■ PROMPT ■
In the entries below, find the lines with the word "Control" and copy them.

■ MATERIAL TO PROCESS ■
§ §

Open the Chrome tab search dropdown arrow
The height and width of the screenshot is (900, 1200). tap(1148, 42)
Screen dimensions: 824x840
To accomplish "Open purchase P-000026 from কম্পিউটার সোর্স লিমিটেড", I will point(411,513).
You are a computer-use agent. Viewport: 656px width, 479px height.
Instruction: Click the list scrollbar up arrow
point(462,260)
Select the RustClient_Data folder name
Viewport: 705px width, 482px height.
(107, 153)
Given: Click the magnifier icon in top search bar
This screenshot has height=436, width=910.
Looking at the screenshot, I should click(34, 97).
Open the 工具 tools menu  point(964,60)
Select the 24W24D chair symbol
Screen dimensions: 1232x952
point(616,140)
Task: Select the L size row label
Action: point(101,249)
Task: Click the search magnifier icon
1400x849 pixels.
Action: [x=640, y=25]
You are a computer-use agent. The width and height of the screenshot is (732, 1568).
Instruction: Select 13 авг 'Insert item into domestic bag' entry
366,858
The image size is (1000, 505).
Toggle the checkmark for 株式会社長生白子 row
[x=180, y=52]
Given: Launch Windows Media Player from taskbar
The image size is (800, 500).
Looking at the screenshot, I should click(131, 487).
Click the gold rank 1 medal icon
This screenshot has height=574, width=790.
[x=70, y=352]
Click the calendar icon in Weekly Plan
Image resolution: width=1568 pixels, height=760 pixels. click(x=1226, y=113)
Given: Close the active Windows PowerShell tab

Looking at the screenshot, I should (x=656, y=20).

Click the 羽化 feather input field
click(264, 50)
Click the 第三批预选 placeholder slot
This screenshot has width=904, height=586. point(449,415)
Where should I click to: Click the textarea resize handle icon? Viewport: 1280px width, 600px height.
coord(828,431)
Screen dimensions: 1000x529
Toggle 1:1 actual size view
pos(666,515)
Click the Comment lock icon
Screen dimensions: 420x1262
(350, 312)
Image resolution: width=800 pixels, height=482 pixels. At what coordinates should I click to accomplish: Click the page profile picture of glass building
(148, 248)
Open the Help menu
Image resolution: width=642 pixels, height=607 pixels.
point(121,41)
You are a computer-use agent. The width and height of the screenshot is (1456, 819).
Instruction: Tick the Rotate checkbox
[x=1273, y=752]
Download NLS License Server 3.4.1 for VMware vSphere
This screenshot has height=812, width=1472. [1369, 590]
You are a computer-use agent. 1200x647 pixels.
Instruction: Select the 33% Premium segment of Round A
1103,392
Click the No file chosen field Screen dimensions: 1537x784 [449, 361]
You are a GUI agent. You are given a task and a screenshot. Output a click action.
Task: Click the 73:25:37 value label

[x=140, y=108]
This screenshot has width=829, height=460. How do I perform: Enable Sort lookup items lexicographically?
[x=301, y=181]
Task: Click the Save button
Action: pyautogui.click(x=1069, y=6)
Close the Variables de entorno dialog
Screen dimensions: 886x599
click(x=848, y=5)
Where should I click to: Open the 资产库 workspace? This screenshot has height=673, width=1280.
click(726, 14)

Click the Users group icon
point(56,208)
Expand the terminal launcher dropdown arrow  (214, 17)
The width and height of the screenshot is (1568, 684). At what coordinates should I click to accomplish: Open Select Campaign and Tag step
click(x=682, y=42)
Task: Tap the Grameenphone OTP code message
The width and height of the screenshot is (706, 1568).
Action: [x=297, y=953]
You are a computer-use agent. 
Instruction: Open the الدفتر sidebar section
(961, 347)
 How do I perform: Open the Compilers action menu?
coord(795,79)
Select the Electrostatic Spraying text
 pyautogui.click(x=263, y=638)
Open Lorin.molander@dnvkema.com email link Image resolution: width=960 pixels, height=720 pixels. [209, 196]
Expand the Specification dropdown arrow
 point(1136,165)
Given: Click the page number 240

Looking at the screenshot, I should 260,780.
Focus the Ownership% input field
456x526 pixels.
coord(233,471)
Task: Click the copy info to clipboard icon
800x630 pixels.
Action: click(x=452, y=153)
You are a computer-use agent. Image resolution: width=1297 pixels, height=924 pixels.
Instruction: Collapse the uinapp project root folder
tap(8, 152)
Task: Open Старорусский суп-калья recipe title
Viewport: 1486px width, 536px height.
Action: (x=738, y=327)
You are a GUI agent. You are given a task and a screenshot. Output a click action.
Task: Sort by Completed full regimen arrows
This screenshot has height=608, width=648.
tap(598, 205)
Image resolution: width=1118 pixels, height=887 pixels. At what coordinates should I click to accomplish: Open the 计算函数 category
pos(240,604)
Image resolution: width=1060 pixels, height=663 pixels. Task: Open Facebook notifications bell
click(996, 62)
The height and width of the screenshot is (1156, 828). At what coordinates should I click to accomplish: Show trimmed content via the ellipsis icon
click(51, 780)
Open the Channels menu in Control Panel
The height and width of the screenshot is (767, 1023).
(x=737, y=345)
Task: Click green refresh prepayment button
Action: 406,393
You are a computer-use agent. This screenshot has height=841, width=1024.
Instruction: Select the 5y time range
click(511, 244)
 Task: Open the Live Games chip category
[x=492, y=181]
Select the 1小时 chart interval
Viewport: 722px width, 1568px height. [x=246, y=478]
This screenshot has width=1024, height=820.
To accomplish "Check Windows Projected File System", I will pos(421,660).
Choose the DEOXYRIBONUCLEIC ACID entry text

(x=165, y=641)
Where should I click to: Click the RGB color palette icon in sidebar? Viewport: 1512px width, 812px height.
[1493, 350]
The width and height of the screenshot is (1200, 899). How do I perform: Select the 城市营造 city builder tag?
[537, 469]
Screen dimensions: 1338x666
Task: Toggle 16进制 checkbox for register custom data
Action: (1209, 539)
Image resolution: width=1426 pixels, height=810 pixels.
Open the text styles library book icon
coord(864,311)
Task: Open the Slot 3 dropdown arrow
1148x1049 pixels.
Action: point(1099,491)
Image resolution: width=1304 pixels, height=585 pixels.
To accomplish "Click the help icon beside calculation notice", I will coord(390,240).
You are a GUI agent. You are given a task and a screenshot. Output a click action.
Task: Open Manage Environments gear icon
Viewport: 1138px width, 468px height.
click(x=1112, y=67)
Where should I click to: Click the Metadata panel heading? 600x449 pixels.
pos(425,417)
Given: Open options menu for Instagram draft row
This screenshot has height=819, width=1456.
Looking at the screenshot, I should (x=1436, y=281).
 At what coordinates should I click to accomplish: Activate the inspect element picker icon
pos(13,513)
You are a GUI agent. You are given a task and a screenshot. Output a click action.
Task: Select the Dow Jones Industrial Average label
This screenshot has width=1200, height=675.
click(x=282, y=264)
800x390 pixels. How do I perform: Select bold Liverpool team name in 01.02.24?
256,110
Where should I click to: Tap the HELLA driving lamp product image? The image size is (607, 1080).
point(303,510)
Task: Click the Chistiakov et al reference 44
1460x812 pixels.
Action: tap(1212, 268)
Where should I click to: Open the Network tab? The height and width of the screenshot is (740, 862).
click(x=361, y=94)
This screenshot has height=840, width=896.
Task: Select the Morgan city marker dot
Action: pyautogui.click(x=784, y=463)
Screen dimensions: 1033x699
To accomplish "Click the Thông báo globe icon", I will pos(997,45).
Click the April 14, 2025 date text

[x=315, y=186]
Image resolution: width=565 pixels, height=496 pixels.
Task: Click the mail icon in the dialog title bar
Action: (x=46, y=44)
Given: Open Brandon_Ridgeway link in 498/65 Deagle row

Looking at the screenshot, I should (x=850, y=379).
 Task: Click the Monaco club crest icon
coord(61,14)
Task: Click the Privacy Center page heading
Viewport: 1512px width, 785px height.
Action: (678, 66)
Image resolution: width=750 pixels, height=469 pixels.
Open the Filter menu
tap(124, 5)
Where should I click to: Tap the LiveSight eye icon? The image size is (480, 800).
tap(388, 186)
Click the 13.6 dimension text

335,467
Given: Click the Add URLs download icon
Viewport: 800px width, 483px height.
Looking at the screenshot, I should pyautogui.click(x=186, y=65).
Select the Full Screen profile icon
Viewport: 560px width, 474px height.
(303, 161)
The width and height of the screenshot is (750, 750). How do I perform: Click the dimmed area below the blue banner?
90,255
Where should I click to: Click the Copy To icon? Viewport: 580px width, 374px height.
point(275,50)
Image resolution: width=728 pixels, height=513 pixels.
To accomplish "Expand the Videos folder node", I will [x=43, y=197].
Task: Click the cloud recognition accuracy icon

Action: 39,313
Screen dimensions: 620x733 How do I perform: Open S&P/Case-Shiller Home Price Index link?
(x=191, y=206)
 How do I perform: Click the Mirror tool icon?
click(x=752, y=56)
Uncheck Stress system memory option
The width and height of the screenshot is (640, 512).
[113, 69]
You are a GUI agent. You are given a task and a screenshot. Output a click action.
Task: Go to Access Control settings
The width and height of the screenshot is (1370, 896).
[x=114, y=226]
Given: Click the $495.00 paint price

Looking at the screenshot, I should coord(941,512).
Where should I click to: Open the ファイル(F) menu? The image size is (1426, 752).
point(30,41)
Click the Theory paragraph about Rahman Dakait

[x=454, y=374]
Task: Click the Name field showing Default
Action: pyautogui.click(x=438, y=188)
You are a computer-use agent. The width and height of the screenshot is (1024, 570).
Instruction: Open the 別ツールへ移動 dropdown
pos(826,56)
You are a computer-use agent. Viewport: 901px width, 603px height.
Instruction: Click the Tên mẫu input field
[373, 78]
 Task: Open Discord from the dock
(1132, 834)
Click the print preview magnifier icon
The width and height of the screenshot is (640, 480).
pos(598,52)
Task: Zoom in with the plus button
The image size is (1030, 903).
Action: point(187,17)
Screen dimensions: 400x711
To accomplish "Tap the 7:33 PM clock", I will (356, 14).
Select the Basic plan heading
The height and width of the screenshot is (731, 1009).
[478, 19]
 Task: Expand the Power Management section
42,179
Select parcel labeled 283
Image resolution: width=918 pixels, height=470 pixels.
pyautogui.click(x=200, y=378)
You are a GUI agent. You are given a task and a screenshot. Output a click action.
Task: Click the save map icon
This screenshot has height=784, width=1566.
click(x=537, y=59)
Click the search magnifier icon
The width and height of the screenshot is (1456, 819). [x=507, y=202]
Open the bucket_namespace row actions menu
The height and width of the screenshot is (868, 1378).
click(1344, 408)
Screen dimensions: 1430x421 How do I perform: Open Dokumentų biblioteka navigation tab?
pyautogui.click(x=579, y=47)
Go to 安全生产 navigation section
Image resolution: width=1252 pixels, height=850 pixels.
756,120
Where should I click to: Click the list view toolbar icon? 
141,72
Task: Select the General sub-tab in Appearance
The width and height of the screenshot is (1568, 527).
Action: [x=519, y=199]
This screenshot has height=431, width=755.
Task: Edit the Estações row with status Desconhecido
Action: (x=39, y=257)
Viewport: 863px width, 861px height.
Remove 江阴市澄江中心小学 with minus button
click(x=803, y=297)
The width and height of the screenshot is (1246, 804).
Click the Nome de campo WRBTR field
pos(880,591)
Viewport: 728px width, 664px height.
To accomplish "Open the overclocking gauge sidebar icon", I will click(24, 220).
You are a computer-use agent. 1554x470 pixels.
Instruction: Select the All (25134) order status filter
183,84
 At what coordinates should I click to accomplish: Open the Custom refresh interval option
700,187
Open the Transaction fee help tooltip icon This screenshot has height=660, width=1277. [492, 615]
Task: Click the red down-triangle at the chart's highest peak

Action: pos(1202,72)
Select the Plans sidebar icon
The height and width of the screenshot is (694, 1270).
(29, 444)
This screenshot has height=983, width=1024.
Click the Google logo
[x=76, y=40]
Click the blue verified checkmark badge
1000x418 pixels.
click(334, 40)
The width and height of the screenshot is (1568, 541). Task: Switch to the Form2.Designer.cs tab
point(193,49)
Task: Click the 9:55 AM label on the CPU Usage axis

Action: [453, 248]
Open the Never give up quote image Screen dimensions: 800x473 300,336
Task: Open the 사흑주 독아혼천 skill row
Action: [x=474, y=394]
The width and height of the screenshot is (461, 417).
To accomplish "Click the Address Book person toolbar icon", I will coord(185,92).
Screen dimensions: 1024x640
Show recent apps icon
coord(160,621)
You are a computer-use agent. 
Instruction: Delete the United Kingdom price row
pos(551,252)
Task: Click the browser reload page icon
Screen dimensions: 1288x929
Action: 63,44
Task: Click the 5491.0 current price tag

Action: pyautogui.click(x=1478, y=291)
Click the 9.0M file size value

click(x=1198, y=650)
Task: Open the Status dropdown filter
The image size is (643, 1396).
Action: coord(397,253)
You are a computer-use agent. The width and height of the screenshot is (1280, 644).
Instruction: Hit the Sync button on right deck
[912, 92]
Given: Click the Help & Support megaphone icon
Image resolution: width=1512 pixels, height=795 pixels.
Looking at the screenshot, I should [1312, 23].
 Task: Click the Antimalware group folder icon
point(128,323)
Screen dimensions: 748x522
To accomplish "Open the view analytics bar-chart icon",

§ §

■ TASK OUTPUT ■
Open the Channels menu in Control Panel
Task: Go to Access Control settings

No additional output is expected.